TAIPEI: Caretakers from Sichuan packed their favourite bamboo and apple snacks, hundreds of security officers ensured their safe passage and a jumbo jet sent them on their way.
Last evening, two VIPs (Very Important Pandas) from China, Tuan Tuan and Yuan Yuan, arrived in Taiwan after a long day's journey.
Television cameras tracked their every move, from their departure from their breeding base in Sichuan before dawn, to their arrival at their new home at the Taipei Zoo as night fell.
A gift from China to Taiwan and the latest proof of cordial cross-strait ties, the pair will undergo quarantine before they are unveiled to the public during Chinese New Year at the end of January.

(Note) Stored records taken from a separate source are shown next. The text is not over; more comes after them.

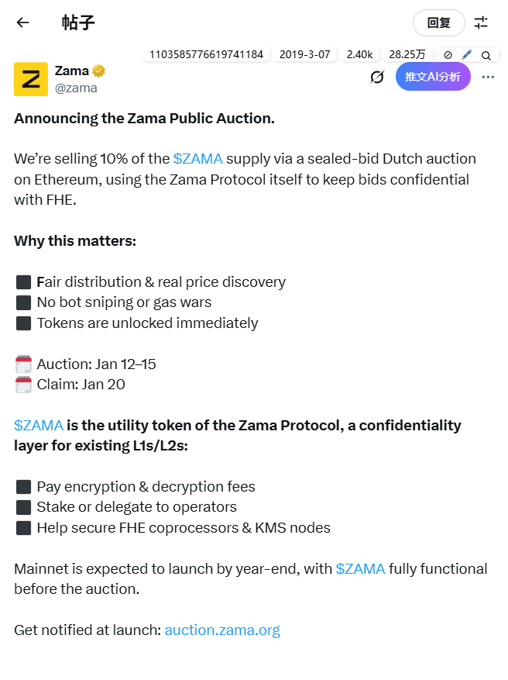Viewport: 508px width, 680px height.
Task: Click the 回复 reply button
Action: coord(439,22)
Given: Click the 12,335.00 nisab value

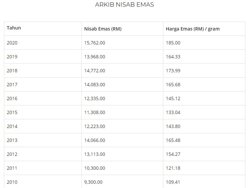Looking at the screenshot, I should (x=95, y=98).
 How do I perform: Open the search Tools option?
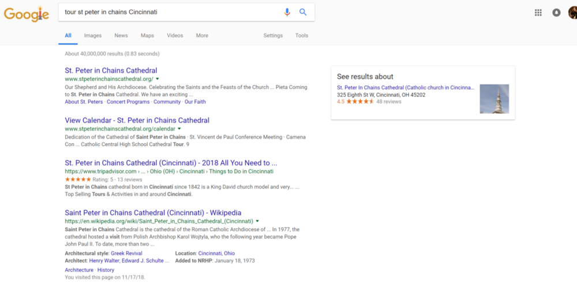point(302,35)
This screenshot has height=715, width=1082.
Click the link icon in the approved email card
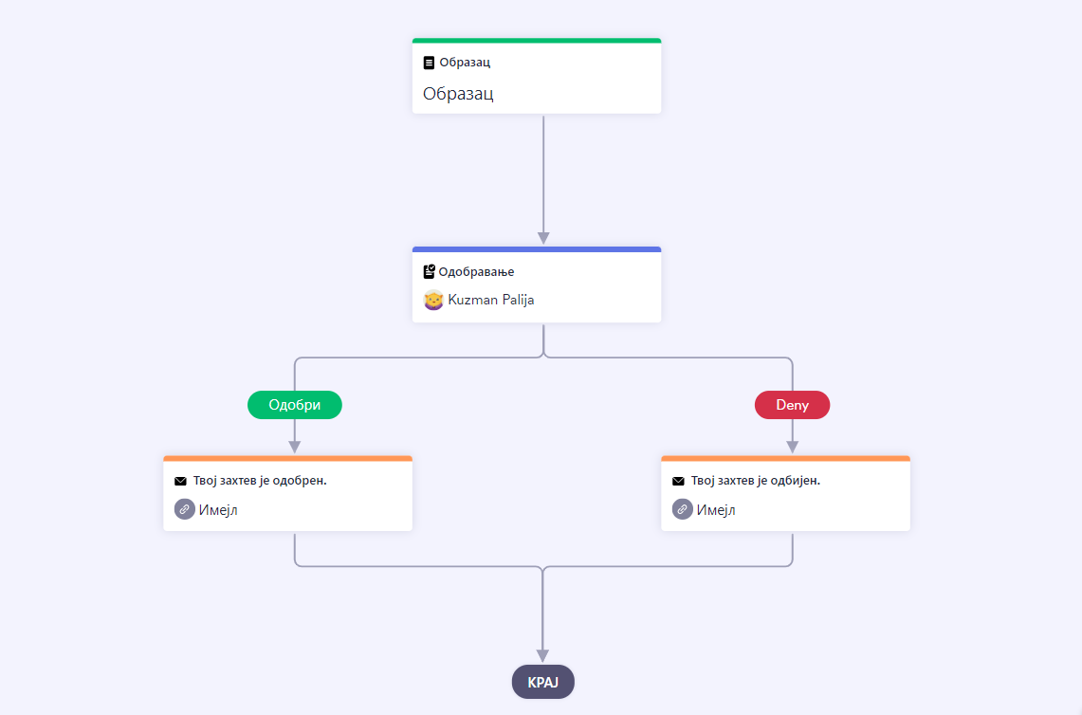pos(184,509)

Tuan Tuan, a four-year-old male, is two days younger than the female Yuan Yuan.
'Tuan Tuan and Yuan Yuan will sow the seeds of peace, solidarity and friendship on Taiwan's soil,' Mr Zheng Lizhong, deputy director of China's Taiwan Affairs Office, said at a farewell for the pandas.
While many Taiwanese cannot wait to see the new arrivals, some have hit out at their politically sensitive names - which mean 'reunion' when put together.

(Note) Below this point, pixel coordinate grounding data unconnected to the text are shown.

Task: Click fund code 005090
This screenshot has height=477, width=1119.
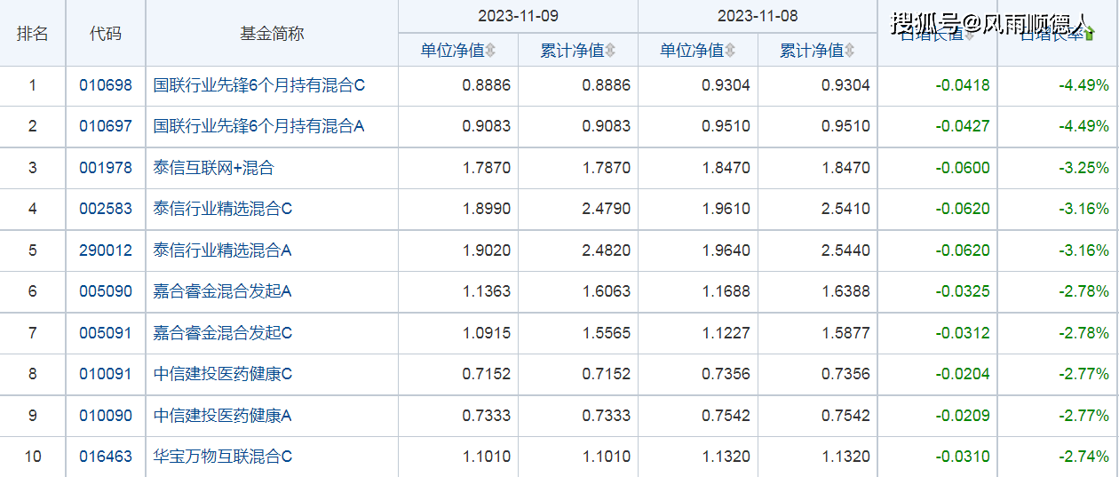Action: point(106,291)
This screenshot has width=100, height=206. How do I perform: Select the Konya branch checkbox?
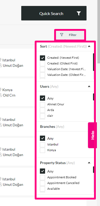point(42,150)
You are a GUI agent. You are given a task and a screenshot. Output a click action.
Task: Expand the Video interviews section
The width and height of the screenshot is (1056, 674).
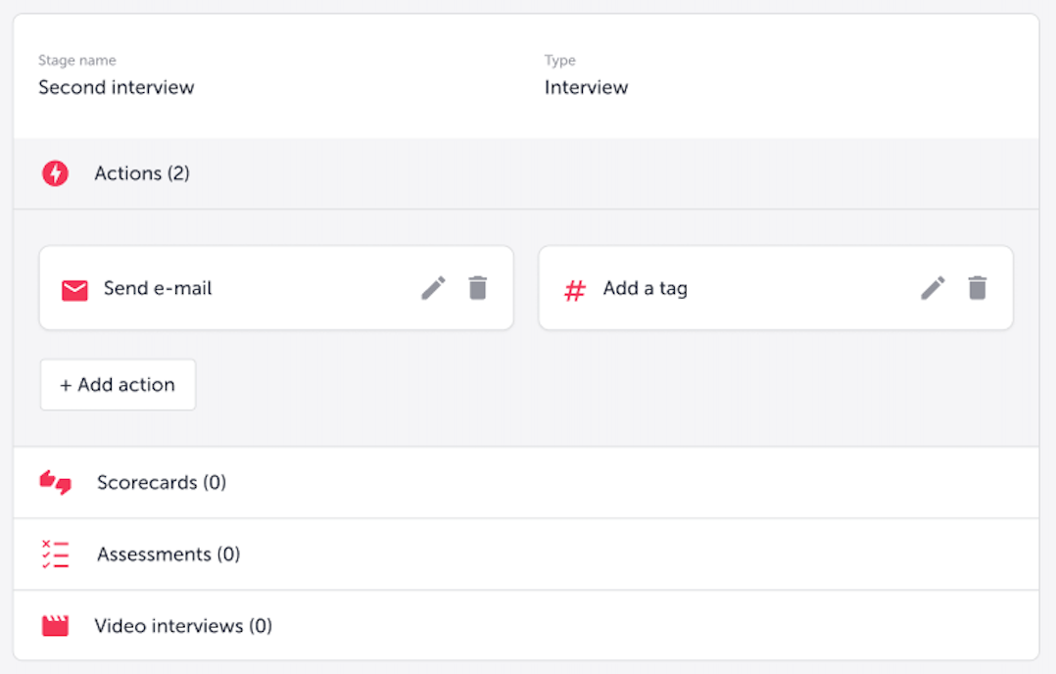coord(183,625)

'They're just animals but every move (by China) is calculated,' said Taipei-based political analyst Shih Cheng-feng.
For more than five decades, China has offered pandas as diplomatic gifts to countries ranging from the United States to the former Soviet Union.
Beijing had offered pandas to Taiwan three years ago but the pro-independence Democratic Progressive Party, which was in power then, turned them down as it saw them as a propaganda ploy.
China regards Taiwan as a part of its territory and hopes to reunify with the island eventually, but most on the island prefer the status quo for now.
Some 22 per cent of the 568 people polled by the Apple Daily newspaper said they would not go to see the pandas, which they view as China's tools for reunification with Taiwan.
Wary of a repeat of the violent protests during the visit of China envoy Chen Yunlin last month, the mass-circulation United Daily News even felt compelled to run an editorial urging the public not to harm the pandas.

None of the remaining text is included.